OrbTop

Structured Data Validator (JSON-LD / OG)

SEO TOOLSDEVELOPER TOOLSAI

Structured Data Validator Pro (JSON-LD, Open Graph, Schema.org)

Extract and validate structured data from any URL — JSON-LD, Open Graph, Twitter Cards, microdata, RDFa, and meta tags — in one pass. Local schema.org validation, Google rich-result eligibility check, and an AI-discovery readiness score. Pure HTTP, no browser.


Structured Data Validator Features

  • Extracts six structured-data formats per URL: JSON-LD, Open Graph, Twitter Cards, microdata, RDFa, and meta tags.
  • Validates JSON-LD blocks against a bundled schema.org rule set with required-field gates per type (Article, Recipe, Product, Event, FAQPage, HowTo, VideoObject).
  • Flags Google rich-result eligibility — true when any block satisfies the relevant rich-result requirement set.
  • Scores AI-discovery readiness on a 0-100 scale, weighted toward the signals LLM crawlers actually use.
  • Detects and lists every schema.org @type found across all formats.
  • Optional raw-HTML dump to KVS for offline debugging.
  • Pure HTTP fetch via CheerioCrawler — no browser, no proxy by default.

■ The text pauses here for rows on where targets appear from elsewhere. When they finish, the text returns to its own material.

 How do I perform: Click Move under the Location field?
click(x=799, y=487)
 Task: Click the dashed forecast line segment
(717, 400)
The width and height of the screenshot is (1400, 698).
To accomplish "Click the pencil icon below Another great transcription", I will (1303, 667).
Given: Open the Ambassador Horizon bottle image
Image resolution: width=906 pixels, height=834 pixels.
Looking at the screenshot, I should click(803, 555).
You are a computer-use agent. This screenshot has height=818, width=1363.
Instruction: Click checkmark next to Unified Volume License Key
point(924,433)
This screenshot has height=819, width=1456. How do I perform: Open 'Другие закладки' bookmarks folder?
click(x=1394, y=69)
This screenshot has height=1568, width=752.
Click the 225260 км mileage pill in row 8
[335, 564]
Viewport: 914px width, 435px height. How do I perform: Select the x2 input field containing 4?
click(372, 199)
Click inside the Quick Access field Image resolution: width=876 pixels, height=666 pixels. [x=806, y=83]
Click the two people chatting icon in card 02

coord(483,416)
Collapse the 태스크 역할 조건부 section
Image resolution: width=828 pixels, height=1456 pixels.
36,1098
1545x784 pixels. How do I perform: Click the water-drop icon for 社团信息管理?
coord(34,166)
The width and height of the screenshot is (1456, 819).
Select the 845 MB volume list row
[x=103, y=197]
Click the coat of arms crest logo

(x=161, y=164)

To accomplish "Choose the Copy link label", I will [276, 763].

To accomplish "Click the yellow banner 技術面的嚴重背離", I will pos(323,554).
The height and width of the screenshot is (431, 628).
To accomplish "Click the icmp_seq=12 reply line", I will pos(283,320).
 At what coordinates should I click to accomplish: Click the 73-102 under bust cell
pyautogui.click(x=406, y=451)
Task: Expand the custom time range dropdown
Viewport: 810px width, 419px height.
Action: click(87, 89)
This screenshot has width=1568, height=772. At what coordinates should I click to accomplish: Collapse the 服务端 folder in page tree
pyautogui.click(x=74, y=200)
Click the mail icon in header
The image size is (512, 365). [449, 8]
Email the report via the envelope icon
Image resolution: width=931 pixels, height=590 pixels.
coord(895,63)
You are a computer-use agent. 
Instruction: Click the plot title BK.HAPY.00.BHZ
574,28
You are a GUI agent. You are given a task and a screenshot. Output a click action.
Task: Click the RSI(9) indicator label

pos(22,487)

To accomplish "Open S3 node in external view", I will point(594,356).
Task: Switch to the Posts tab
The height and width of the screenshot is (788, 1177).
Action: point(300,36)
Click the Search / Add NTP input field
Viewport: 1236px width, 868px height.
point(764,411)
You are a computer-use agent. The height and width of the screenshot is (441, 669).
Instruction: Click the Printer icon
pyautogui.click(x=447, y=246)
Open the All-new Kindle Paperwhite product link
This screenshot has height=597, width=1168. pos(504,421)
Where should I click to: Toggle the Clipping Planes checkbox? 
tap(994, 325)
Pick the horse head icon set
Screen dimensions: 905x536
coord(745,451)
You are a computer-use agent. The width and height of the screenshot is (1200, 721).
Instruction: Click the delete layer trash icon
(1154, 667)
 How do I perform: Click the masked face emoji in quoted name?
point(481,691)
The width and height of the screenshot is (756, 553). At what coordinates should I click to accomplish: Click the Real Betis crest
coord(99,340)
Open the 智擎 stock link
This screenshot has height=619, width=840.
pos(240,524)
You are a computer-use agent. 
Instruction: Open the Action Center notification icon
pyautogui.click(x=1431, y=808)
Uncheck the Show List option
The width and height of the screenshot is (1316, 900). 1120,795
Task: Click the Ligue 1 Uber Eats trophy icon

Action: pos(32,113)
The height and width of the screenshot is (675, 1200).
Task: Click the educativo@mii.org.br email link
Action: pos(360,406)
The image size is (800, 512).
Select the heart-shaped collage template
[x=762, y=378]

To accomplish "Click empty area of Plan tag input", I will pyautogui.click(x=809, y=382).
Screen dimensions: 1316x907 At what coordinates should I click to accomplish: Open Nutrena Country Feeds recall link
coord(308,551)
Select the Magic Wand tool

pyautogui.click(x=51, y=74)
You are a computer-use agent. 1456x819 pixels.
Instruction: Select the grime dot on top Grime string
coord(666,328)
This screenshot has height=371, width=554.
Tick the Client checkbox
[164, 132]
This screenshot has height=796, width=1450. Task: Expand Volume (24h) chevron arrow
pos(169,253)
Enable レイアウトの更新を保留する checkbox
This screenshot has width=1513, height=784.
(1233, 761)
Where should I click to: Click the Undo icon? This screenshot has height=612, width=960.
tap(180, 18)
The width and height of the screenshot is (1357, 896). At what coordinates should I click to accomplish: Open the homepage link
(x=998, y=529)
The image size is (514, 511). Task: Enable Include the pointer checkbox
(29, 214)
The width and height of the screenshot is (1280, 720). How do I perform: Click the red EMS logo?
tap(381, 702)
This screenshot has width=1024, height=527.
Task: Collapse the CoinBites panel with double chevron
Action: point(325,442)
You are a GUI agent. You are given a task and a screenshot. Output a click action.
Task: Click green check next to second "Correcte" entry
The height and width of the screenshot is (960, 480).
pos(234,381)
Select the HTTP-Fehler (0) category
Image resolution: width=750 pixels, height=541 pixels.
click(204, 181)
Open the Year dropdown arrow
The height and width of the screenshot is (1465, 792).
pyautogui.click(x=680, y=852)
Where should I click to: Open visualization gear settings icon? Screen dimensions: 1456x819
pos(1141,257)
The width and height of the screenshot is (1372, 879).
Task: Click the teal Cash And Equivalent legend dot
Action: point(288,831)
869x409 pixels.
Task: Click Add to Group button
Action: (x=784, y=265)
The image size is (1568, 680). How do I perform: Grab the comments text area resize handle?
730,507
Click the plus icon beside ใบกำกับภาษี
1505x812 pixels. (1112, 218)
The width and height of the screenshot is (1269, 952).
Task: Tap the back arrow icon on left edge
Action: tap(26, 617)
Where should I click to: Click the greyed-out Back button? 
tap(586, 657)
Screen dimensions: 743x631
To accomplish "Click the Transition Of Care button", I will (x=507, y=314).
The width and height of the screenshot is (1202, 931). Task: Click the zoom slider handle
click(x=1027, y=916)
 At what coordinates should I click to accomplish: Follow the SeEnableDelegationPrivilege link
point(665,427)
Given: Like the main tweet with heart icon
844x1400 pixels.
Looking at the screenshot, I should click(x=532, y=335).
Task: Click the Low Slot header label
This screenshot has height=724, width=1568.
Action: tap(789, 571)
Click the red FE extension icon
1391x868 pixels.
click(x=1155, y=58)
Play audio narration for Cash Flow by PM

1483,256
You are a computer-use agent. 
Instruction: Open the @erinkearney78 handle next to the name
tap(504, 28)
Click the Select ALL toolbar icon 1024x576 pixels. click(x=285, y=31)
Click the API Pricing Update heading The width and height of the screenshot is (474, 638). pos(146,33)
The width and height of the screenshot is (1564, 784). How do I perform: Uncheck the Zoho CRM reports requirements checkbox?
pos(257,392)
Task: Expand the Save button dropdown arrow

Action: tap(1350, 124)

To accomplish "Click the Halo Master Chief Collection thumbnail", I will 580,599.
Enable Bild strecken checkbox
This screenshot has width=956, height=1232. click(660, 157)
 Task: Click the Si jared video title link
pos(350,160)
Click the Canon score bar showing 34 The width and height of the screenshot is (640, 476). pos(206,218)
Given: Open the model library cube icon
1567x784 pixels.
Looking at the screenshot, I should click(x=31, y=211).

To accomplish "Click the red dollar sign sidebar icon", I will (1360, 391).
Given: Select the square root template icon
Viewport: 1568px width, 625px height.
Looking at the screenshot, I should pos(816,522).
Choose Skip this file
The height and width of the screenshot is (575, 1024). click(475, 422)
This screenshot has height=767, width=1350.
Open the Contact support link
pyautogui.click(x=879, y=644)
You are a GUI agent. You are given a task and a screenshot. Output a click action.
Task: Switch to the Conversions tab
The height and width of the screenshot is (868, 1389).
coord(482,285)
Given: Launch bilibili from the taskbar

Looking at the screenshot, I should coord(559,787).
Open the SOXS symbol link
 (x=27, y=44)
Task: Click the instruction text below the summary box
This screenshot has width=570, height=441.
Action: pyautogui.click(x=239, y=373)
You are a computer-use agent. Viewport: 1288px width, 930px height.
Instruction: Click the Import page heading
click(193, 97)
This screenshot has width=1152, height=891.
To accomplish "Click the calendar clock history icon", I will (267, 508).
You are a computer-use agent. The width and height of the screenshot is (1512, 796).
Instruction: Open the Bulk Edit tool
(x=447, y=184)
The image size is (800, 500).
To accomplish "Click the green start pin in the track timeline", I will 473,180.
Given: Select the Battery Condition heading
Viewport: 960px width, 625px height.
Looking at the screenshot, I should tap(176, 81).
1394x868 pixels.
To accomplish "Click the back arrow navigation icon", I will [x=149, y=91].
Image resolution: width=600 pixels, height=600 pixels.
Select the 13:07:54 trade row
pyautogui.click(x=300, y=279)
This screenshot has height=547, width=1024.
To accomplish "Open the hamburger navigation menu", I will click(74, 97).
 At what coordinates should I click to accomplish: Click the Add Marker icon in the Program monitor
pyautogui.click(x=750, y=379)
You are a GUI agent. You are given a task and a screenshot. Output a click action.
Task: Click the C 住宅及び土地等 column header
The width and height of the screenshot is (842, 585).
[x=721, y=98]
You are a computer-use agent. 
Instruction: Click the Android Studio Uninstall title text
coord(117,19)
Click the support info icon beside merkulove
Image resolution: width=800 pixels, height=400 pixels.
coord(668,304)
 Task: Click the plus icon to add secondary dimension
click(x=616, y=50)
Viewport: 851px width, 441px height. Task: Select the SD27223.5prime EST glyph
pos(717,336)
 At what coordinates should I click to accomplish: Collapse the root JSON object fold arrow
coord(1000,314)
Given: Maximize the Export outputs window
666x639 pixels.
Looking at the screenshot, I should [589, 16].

The cheap default.

Who Uses Structured Data Audits?

  • SEO teams — audit rich-result eligibility across a sitemap before chasing rank changes that turn out to be markup bugs.
  • Content engineering — verify JSON-LD blocks ship with every article, product, or recipe page.
  • AI / LLM-discovery auditors — score how well a site speaks to AI crawlers, since LLMs lean heavily on structured data.
  • Migration QA — diff structured-data coverage before and after a CMS swap or template refactor.
  • Competitive research — see exactly which schema.org types competitors mark up, and which ones they miss.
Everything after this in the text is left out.